The devastation on the face of the 20-year-old Queenslander was clear. Australian hearts sank for her. A handspan short of a remarkable double.
Post race she reflected on her preparation. She had struggled to sleep. Mollie didn’t bemoan the food in the Olympic Village, but others have. It seems the athletes are elite, the village housing them well short of it.
Victories do not come without meticulous planning, attention to detail with everything from their diets to training programs. For Olympic athletes it’s peaking at precisely the right moment.
Cate Campbell, a legend of the pool, is part of the Channel 9 commentary team and she offered wonderful insights into O’Callaghan’s swim. She had performed at 98.8% of her ability and finished fourth. The margins are that minute.
When these opportunities come around every four years you must seize the moment. Sure there are other big meets, world and Pan Pacific Championships, but the Olympic Games are the pinnacle.
Listening to Campbell so articulately dissect Mollie’s performance was captivating. As an armchair expert who tunes in every four years it was nothing short of enlightening. And immediately the fine line, even thinner than the one she followed on the bottom of the pool, was hammered home.
Zac Stubblety-Cook won the 200m breaststroke gold medal in Tokyo. After winning silver in the event on Wednesday he revealed he had contracted COVID five days earlier. Could the timing of his illness been worse?
As one does in rationalising these situations, my mind immediately related the torment of Olympians with the AFL. Specifically the Eagles.
The AFL bubble has been my life. Riding the highs and the lows. Week to week, season to season.
The competitive cycle is far removed from that of swimmers, track and field athletes and cyclists.
The opportunity to erase an off-key performance usually comes within six or seven days, not 1300 of them. But so many other aspects of the respective elite environments are similar.
There are high performance staff plotting in finite detail every training and recovery session, dieticians on hand to ensure the appropriate foods are consumed to maximise output, weights programs are devised to suit specific individual requirements.

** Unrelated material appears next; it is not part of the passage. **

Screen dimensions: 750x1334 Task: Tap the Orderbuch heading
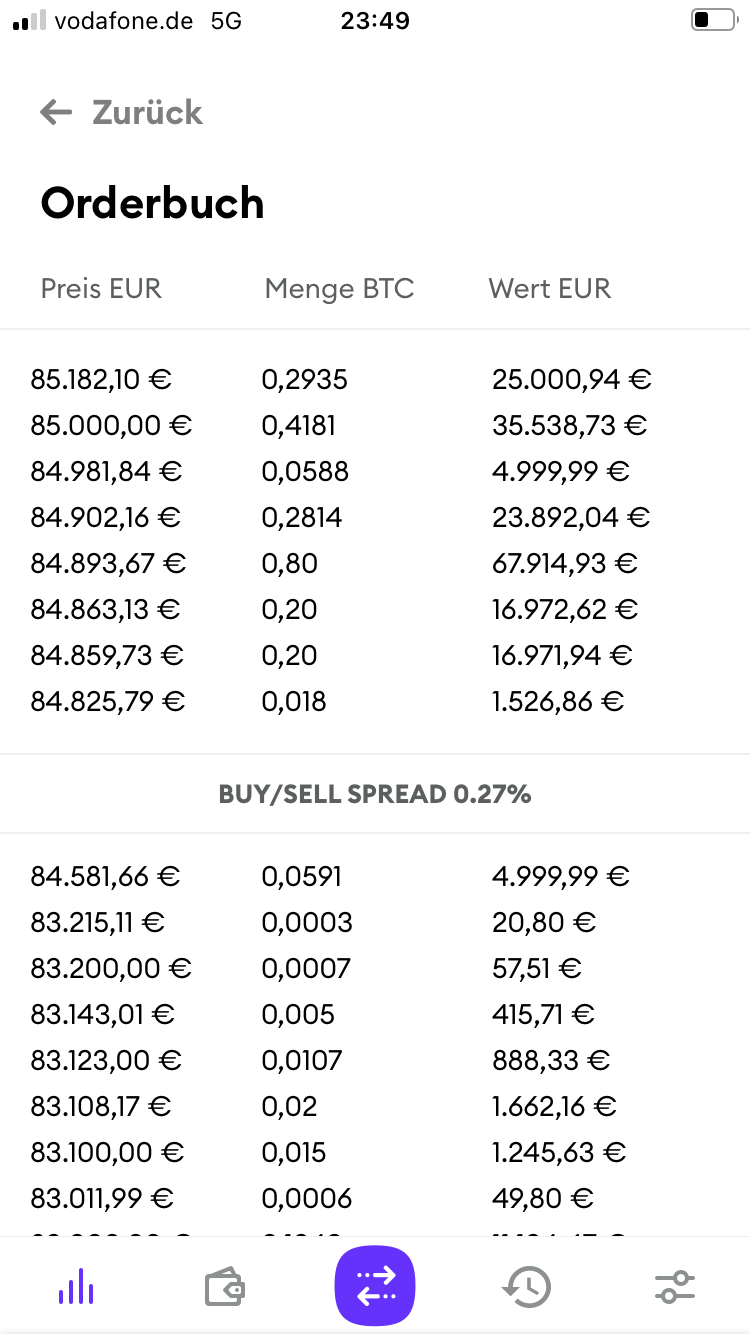point(152,203)
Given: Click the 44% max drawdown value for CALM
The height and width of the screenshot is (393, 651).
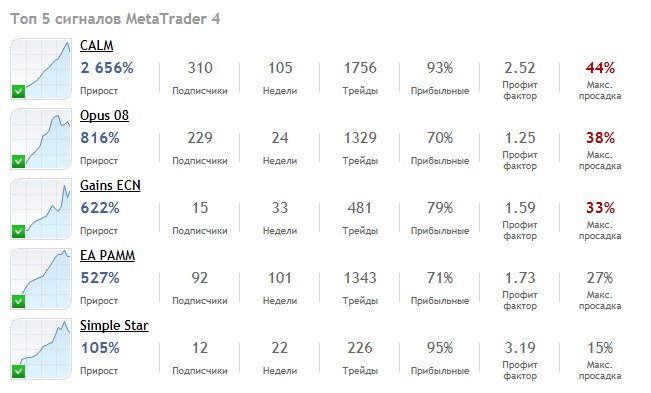Looking at the screenshot, I should click(x=600, y=68).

And some players establish their own standards, going to extraordinary lengths to maximise their chances of success, including additional ice bath or sauna sessions and weighing what they eat.
The results of that approach are not always immediate, generally its graduated but the majority of players are committed to getting the best out of themselves. And their teammates.
That’s why 2024 has, at times, been exciting. Results aside we have seen individuals grow, we have seen six young men debut this season, the most recent of them Clay Hall last night.
That is 10 debutants in two seasons. With more high calibre talent likely to be secured in this November’s draft, it’s an exciting time to be an Eagles fan.
We should be peaking for the LA Olympics – if not sooner.